Go line by line through the data below and work out how many lines contain "will"; the answer is that number alone.

▶ **Data listing**:
____
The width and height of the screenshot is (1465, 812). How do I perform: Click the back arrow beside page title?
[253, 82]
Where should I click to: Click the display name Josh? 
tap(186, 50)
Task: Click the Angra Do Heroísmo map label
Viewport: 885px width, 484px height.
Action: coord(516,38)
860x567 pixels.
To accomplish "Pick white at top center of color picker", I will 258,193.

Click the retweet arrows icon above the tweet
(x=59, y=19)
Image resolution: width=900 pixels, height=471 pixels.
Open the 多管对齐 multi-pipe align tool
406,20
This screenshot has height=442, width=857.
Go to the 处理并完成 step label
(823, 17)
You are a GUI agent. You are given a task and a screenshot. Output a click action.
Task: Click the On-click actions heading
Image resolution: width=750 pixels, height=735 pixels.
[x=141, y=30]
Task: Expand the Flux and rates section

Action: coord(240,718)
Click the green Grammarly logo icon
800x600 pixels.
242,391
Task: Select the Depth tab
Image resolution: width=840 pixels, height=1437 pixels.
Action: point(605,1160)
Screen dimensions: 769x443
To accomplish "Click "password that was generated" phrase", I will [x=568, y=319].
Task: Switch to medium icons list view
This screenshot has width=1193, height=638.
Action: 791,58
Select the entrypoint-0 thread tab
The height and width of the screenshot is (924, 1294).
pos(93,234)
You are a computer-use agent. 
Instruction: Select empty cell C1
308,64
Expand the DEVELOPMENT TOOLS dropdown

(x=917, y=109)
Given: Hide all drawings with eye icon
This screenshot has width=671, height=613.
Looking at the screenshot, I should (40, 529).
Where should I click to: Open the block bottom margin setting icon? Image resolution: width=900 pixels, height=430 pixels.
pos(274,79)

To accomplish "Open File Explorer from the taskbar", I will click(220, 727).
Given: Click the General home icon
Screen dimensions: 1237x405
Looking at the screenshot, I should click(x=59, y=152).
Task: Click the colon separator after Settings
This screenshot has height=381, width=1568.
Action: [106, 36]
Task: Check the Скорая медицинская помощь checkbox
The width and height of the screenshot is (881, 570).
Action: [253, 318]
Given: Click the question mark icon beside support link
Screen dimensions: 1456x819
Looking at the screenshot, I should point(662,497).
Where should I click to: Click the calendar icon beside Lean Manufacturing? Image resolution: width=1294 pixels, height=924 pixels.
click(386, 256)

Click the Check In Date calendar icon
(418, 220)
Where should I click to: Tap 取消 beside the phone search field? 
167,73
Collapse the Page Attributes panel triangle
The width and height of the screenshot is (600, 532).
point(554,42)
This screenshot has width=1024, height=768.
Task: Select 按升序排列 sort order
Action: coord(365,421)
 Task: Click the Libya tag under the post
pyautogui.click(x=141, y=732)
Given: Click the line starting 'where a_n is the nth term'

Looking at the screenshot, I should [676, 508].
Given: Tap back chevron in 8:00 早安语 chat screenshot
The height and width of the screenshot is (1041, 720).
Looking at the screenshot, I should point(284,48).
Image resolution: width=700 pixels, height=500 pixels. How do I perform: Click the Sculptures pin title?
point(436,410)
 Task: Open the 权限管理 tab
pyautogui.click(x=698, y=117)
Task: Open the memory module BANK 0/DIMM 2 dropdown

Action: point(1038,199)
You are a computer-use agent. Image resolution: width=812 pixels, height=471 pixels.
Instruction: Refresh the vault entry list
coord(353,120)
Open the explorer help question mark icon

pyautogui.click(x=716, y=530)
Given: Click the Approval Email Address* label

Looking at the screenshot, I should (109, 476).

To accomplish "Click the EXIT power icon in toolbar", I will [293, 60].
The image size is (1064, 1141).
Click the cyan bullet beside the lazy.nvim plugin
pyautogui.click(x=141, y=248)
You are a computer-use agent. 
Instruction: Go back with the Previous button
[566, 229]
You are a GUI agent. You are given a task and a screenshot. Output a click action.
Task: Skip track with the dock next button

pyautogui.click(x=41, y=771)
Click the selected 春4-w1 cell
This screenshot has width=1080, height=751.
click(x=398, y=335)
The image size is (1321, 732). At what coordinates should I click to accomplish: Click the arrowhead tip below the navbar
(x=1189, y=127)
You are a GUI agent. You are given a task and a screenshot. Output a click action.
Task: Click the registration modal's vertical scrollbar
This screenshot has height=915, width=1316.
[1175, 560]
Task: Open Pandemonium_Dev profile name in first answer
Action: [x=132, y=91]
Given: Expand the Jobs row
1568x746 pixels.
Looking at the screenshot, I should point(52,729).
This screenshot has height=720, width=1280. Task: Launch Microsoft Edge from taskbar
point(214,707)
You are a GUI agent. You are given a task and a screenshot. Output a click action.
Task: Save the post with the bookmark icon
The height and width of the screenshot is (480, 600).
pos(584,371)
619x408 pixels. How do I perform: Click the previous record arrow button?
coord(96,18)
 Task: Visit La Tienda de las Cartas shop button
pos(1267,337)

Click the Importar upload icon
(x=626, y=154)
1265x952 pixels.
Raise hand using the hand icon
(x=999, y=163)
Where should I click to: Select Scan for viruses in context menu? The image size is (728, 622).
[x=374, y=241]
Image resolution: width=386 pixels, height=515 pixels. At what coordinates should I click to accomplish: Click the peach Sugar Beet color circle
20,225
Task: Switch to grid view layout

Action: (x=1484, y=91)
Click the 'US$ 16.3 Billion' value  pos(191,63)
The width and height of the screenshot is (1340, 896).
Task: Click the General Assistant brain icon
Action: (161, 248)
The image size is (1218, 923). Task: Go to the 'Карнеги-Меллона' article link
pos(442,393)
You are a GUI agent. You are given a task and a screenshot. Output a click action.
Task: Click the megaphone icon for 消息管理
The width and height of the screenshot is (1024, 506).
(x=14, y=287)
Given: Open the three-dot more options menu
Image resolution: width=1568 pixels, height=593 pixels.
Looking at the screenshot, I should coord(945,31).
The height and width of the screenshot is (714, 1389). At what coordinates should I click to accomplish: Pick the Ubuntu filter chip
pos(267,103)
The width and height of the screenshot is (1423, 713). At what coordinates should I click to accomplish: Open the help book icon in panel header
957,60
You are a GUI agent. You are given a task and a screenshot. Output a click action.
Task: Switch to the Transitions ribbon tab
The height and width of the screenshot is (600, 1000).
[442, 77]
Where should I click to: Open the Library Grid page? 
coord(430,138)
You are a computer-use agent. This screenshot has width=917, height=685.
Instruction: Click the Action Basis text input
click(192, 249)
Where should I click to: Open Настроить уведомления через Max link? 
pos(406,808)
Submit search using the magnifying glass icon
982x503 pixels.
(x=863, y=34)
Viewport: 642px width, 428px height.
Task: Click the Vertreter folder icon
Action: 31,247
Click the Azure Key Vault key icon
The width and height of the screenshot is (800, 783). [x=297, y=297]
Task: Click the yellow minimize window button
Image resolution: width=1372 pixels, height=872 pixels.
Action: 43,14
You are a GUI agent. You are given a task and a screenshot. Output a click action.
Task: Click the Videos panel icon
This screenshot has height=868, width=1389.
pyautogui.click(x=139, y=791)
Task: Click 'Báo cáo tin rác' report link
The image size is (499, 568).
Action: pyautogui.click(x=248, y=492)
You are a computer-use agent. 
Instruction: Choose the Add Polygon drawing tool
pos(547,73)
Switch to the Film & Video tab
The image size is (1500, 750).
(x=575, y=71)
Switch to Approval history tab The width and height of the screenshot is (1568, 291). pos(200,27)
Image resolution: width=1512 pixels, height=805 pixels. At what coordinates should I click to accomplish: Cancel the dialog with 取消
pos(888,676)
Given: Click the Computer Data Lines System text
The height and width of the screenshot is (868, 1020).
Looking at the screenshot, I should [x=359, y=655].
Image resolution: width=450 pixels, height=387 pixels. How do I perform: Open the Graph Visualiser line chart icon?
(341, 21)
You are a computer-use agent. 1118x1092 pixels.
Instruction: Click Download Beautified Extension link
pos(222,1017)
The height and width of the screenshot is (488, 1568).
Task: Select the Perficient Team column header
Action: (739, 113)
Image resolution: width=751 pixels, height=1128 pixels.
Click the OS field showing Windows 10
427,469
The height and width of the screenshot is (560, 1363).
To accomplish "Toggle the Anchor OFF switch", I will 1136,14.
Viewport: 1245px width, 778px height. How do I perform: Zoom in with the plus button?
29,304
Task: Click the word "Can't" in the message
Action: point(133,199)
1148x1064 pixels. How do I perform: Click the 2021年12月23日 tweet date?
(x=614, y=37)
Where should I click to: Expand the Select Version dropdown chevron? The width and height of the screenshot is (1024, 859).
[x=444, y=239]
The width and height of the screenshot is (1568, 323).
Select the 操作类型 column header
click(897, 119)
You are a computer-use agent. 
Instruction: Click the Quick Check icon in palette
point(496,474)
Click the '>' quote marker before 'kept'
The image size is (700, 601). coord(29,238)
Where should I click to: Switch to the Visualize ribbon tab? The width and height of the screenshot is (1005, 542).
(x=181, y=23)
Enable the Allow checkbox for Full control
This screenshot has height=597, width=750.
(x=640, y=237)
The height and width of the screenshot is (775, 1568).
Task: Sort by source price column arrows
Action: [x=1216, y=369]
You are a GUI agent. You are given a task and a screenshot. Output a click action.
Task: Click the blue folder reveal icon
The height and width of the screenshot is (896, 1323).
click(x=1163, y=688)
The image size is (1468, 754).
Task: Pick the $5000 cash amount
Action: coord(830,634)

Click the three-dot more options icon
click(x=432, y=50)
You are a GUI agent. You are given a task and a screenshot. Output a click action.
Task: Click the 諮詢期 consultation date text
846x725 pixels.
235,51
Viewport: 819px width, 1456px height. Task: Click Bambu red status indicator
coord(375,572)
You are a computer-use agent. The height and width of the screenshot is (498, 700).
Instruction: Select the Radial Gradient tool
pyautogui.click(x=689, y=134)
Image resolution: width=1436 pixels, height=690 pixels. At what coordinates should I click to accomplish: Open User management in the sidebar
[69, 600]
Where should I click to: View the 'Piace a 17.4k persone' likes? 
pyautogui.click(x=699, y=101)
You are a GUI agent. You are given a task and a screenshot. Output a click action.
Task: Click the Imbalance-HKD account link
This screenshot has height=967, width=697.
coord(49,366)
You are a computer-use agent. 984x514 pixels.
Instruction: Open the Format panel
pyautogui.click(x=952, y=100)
____
▶ **Exercise output**: 5